* **STATED EXERCISE**:
Write out the data below again, swapping every "centerline" for "center line" and changing nothing else. Leave the pictures out of your answer.

Excerpt from a dataset:
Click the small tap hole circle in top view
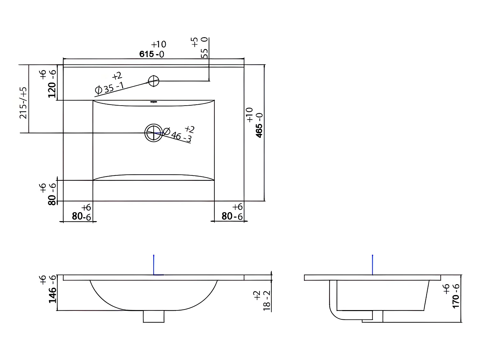pos(154,81)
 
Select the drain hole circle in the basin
pos(154,133)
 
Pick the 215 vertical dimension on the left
pos(24,102)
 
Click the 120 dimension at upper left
pos(52,90)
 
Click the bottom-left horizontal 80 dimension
pos(78,216)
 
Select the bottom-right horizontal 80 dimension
pos(227,216)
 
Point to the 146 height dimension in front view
pos(52,294)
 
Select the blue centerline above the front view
pos(154,264)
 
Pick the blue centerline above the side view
pos(372,264)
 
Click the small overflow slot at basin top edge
pos(154,102)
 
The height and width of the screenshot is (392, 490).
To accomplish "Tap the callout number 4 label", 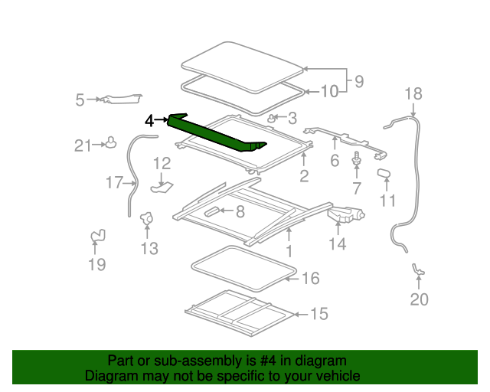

* **PROBLEM SOLUTION**:
Click the small tap hole circle in top view
pos(154,81)
 
Select the drain hole circle in the basin
pos(154,133)
 
Pick the 215 vertical dimension on the left
pos(24,102)
 
Click the 120 dimension at upper left
pos(52,90)
 
Click the bottom-left horizontal 80 dimension
pos(78,216)
 
Select the bottom-right horizontal 80 dimension
pos(227,216)
 
Point to the 146 height dimension in front view
pos(52,294)
 
Select the blue center line above the front view
pos(154,264)
 
Pick the blue center line above the side view
pos(372,264)
 
Click the small overflow slot at basin top edge
pos(154,102)
 
The height and width of the screenshot is (392, 490).
To accomplish "Tap the callout number 4 label", 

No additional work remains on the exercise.